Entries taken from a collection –
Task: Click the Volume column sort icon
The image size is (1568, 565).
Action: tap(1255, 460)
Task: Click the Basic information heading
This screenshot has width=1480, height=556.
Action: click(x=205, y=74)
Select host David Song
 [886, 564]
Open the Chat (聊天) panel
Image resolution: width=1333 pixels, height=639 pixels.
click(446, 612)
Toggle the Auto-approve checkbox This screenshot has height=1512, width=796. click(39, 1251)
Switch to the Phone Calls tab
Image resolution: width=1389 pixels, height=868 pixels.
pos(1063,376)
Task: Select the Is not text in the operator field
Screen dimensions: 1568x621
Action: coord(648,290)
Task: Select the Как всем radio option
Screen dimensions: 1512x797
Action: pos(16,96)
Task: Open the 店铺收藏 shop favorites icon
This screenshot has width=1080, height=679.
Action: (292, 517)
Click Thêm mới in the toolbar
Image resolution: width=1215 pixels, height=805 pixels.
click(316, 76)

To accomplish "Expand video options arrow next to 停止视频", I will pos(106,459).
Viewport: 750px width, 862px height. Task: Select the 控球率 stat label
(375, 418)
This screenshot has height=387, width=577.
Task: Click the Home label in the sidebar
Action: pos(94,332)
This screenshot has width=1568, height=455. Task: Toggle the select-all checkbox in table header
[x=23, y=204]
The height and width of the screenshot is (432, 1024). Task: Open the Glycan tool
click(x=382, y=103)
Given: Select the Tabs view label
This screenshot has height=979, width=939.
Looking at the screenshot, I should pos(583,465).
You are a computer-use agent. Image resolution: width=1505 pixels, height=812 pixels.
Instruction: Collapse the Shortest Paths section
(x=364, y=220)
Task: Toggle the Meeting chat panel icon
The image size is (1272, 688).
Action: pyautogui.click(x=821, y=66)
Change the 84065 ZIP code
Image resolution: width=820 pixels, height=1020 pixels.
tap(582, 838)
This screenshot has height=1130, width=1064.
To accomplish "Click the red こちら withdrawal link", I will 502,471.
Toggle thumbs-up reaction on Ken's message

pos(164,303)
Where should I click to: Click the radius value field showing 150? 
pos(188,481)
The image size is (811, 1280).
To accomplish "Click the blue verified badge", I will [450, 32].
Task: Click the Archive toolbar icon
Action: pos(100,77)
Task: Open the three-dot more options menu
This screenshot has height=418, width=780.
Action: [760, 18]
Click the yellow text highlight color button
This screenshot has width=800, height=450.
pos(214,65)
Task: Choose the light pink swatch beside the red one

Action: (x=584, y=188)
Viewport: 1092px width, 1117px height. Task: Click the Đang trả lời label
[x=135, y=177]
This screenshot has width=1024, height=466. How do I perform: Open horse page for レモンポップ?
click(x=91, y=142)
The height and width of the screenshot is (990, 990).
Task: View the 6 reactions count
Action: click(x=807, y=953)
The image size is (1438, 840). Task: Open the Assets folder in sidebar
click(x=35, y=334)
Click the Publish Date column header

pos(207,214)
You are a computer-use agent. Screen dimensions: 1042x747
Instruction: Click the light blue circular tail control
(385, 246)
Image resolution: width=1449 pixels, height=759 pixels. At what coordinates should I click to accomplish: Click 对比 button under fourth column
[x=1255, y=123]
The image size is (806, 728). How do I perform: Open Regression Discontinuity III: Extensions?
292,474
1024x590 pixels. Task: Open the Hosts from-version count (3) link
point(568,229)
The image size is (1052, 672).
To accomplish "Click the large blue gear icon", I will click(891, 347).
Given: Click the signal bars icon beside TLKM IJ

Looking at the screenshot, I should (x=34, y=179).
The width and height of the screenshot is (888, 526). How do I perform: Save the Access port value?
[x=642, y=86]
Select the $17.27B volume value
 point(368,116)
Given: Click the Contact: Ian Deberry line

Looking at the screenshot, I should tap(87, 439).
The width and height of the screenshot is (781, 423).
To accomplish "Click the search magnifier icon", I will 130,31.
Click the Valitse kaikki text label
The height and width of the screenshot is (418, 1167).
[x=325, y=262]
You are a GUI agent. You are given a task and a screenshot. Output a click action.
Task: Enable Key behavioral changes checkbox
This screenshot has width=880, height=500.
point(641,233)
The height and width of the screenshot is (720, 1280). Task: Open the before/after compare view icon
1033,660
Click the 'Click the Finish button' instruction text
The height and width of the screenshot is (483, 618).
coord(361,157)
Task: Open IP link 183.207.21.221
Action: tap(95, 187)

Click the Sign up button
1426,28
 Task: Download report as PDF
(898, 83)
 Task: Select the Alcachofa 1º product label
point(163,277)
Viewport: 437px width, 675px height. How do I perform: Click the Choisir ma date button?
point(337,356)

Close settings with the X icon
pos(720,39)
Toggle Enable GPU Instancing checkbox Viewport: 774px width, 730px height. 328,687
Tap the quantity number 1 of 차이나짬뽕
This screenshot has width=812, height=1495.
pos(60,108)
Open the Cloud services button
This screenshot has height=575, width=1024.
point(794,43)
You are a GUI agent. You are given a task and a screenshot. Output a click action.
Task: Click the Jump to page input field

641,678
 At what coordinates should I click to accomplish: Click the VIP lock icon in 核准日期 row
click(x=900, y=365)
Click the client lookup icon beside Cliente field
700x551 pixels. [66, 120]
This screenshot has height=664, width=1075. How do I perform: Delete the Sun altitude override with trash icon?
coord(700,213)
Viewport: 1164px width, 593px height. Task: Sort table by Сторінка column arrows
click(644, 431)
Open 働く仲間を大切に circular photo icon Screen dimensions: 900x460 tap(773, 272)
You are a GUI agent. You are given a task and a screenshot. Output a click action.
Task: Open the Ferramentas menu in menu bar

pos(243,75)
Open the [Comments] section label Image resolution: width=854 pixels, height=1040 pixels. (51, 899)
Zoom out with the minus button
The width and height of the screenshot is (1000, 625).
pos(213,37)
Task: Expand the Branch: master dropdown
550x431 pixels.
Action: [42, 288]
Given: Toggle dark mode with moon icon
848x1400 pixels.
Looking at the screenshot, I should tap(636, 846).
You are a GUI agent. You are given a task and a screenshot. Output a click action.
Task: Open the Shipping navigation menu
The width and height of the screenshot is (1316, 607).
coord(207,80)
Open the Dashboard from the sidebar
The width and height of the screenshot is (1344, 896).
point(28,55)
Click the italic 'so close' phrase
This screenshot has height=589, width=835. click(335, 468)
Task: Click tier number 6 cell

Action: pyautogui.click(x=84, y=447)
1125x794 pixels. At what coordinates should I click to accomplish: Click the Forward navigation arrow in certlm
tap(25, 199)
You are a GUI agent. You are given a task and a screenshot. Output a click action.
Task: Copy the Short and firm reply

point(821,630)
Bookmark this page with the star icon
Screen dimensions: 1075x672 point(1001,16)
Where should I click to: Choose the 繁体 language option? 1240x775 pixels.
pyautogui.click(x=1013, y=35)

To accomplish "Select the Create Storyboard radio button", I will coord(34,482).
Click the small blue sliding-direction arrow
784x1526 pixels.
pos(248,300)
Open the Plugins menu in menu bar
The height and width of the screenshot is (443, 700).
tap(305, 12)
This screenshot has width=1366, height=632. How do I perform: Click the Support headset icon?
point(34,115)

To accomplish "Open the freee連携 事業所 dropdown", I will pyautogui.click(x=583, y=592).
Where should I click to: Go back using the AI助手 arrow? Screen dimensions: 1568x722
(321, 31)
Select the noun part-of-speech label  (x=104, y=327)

What you have to do –
Find the word "computer" in the entries above. Copy every line that has it.

Exercise solution –
You are a computer-use agent. Image resolution: width=1505 pixels, height=812 pixels.
You are a computer-use agent. Screen dimensions: 1042x747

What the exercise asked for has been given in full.